AI incident response is the discipline of responding to incidents involving AI systems — model outputs causing harm, model leaking data, prompt injection succeeding in production, supply-chain compromise. Same shape as classical IR — detect, contain, eradicate, recover, post-incident review — with AI-specific twists. The twists are the reason AI-IR is its own concern. Containment options include model rollback, guardrail tightening, model disabling. Eradication often requires retraining or fine-tuning, not just patching code. Post-incident artifacts include eval-suite updates, AI-BOM updates, model-card disclosure decisions.

[SLIDE 3 — Scenario A: Prompt injection in production]

Scenario A: prompt injection in production. A user or attacker reports that a deployed LLM-powered feature produced harmful, unauthorized, or sensitive output. Initial triage: reproduce, identify injection class — direct, indirect via what vector — classify severity, data exposed, action taken, scope of affected users. Containment: tighten input filter, output filter, structured output schema; or disable the feature. Eradication: deploy hardened guardrail, update threat model, add eval case so regression is caught next time. Communication: customer-facing notification depending on severity.

[SLIDE 4 — Scenario B: Sensitive information disclosure]

Scenario B: sensitive information disclosure. Logs surface that the model emitted PII or proprietary information. Training-data extraction or system-prompt leakage. Initial triage: how much, to whom, when. Containment: disable affected endpoint or scope down output. Eradication: tighten output PII redaction; retrain or fine-tune to reduce memorization if structural; update model card to disclose. Communication: regulatory notification — GDPR, HIPAA if applicable — within mandated timelines.

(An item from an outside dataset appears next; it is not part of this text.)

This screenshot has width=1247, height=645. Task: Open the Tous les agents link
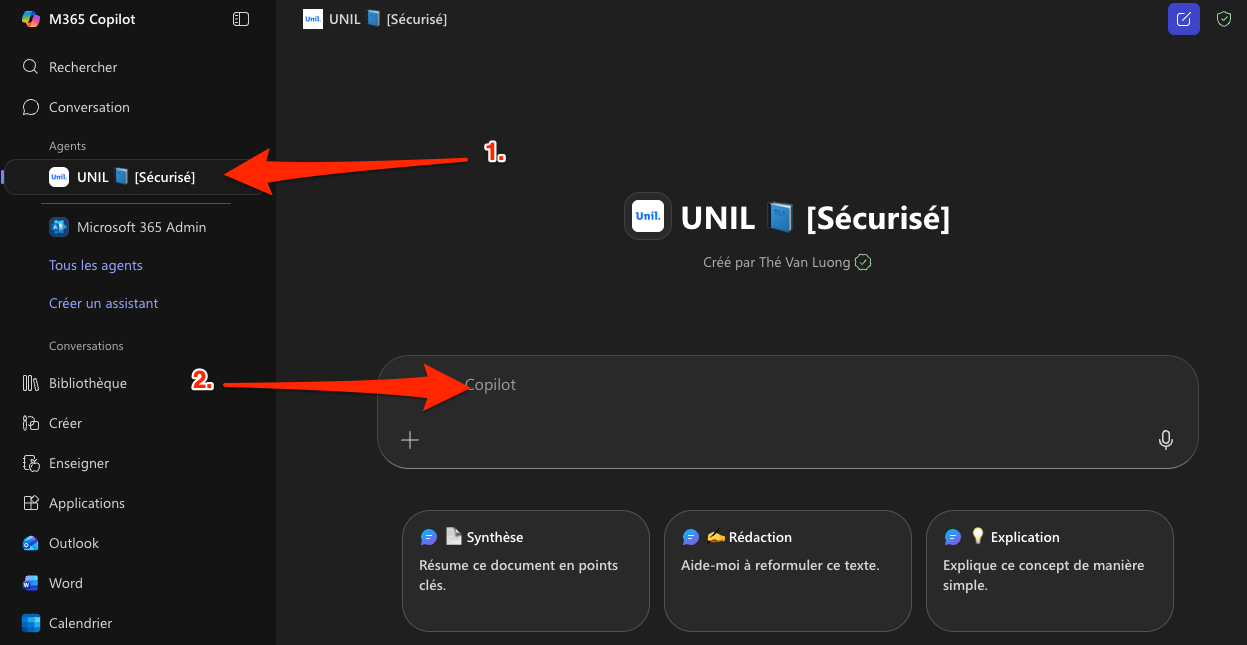[96, 265]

[SLIDE 5 — Scenario C: Supply chain compromise]

Scenario C: supply chain compromise. A used artifact — base model, adapter, dataset, library — is disclosed as compromised. Initial triage: which features use this artifact, impact path, working exploit. Containment: pin to known-good version, disable features if necessary. Eradication: replace artifact, re-run AI-BOM update, revalidate downstream. Communication: notify affected internal teams; potentially notify customers if disclosed artifact was in shipped product.

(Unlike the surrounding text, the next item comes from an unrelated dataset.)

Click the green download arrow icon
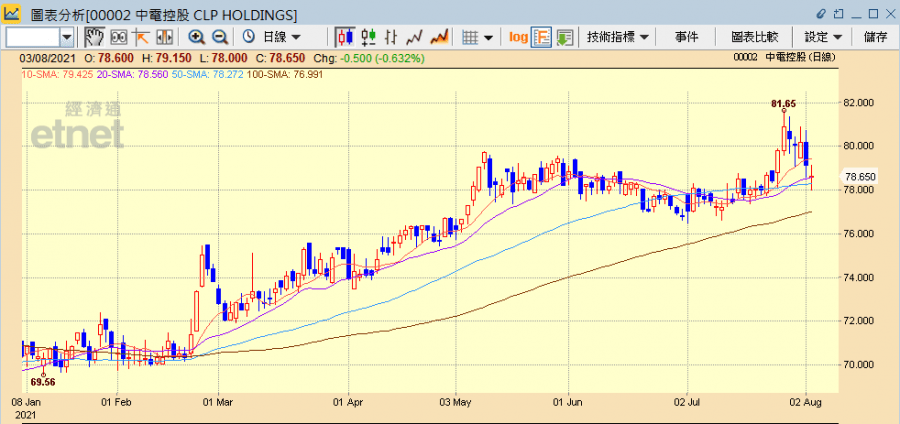This screenshot has height=424, width=900. pyautogui.click(x=565, y=37)
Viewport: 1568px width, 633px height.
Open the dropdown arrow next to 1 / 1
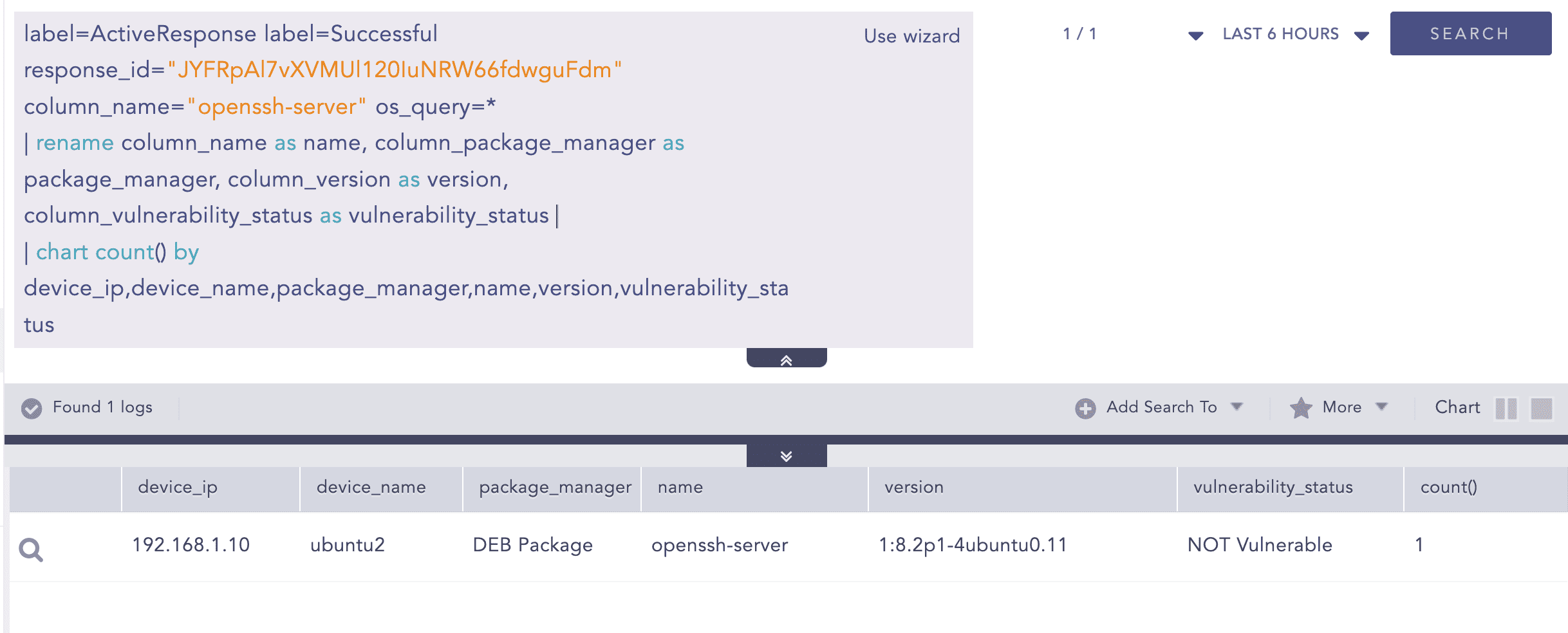point(1195,35)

[SLIDE 6 — IR playbook template]

A reusable playbook shape. Section 1: trigger conditions — specific telemetry signals, severity classification rubric. Section 2: initial triage, first 30 min — reproduction steps, severity confirmation, initial communication. Section 3: containment, first 2 hours — disable/scope-down options ranked by cost vs effectiveness, decision authority. Section 4: eradication — root cause categories, required fixes per category, acceptance criteria for "fixed." Section 5: recovery — re-enable plan, monitoring during recovery. Section 6: post-incident — mandatory artifacts, customer/regulator communication checklist, time SLA.

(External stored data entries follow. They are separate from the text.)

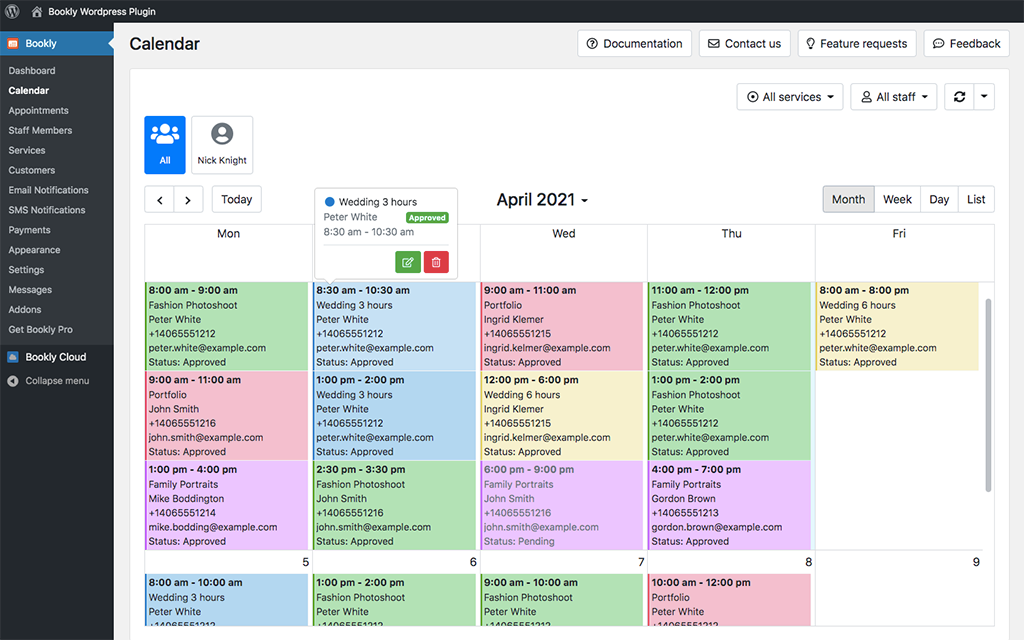Click the Today button
The height and width of the screenshot is (640, 1024).
pos(237,200)
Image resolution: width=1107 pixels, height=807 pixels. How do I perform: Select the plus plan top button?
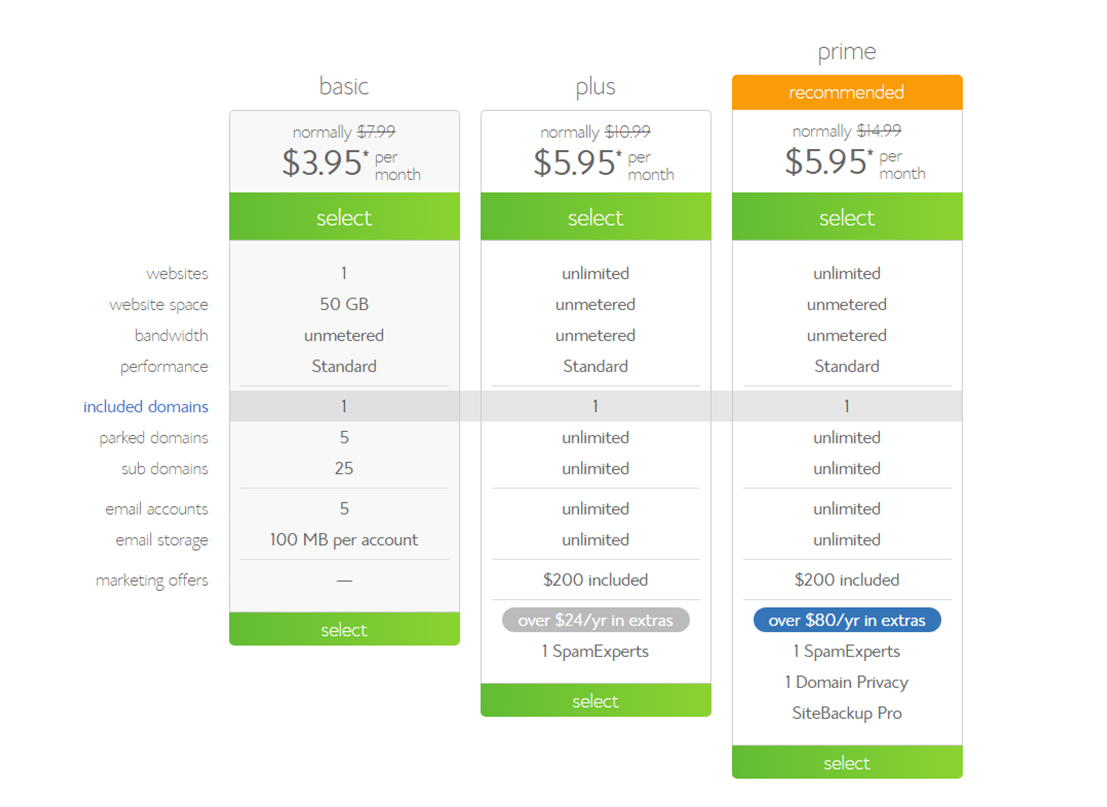595,217
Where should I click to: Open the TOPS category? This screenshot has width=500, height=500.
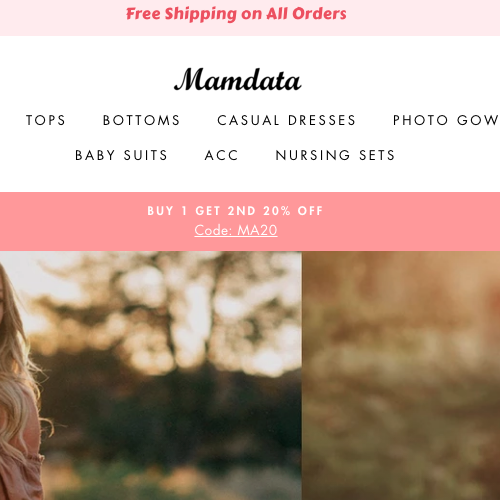(x=46, y=120)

The L7.9 lab walks a tabletop exercise against one of these playbooks.

[SLIDE 7 — What AI-IR adds]

Three things AI-IR adds beyond classical IR. New containment options — guardrail tightening, fallback model, scoped-output mode. Pre-built and tested. Eradication that touches training — some incidents require retraining or fine-tuning; IR timeline extends into training-cycle territory. New post-incident artifacts — eval-suite update, AI-BOM update, possibly model-card disclosure, possibly regulatory notification under EU AI Act Article 73 for serious incidents.

[SLIDE 8 — Practice + up next]

Standing tabletop exercises against AI-IR scenarios is high-ROI. The L7.9 lab includes a small tabletop format. Most teams in twenty-twenty-six don't run AI-specific tabletops. Running one quarterly is a meaningful operational improvement.

All theory done. Four labs next. See you there.

Slide outline¶

Title — "AI incident response playbooks".
What AI-IR is — classical IR loop + AI-specific overlays.
Scenario A — prompt-injection IR walk-through.
Scenario B — info-disclosure IR walk-through.
Scenario C — supply-chain IR walk-through.
Playbook template — six-section pseudocode block.
What AI-IR adds — three-card layout.
Practice + up next — tabletop callout + lab pointer.

Production notes¶

Recording: ~4.5 min. Cap 5.
Slides 3-5 should follow the same template visually for fast pattern recognition.